**Provided data:**

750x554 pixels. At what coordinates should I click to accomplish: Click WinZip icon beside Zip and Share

==

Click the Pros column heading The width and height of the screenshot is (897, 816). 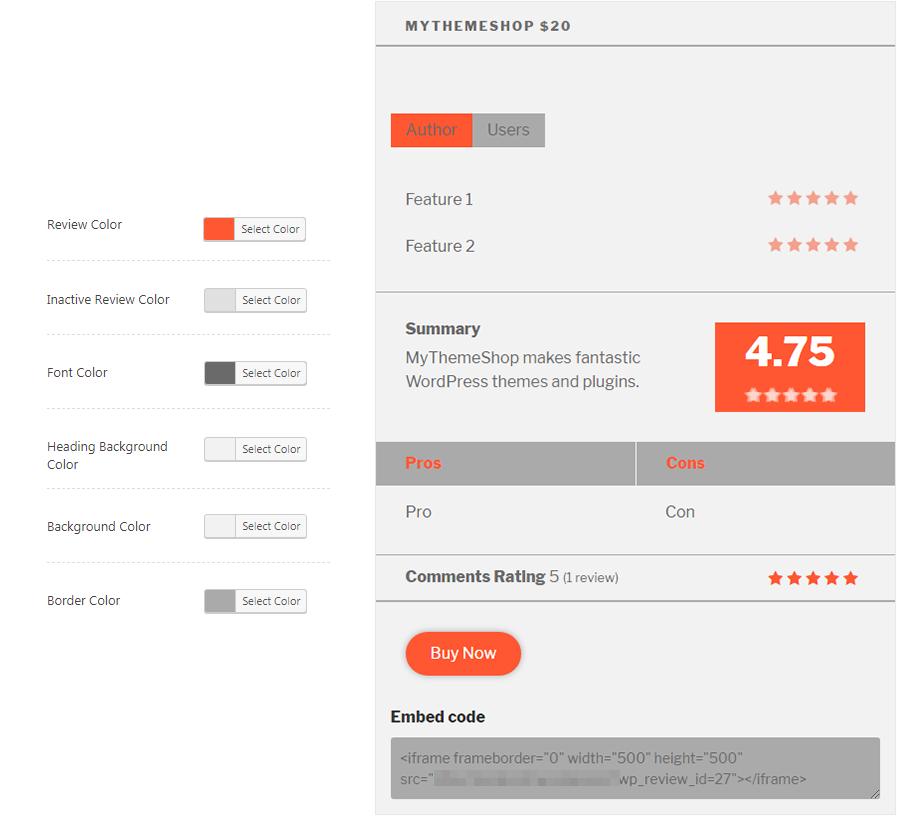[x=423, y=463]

---

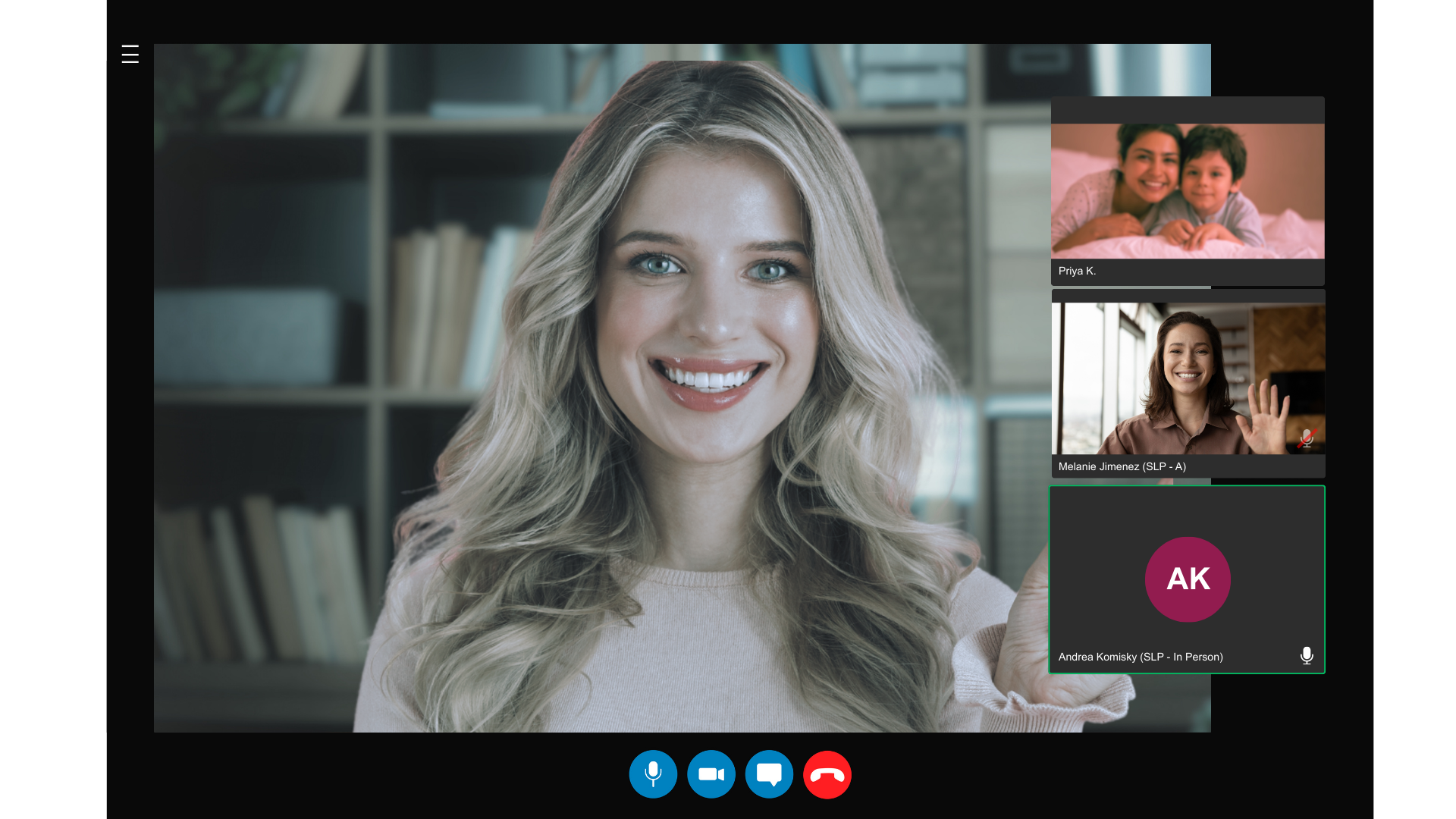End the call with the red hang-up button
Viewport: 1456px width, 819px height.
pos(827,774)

**What you need to do:** Rewrite the entries starting at the line containing "End the call with the red hang-up button" and ending at the line containing "pos(827,774)", changing "Viewport" to "Screen size" and keeping everything else as it is. Leave the pictures out of your answer.

**Full response:**
End the call with the red hang-up button
Screen size: 1456px width, 819px height.
pos(827,774)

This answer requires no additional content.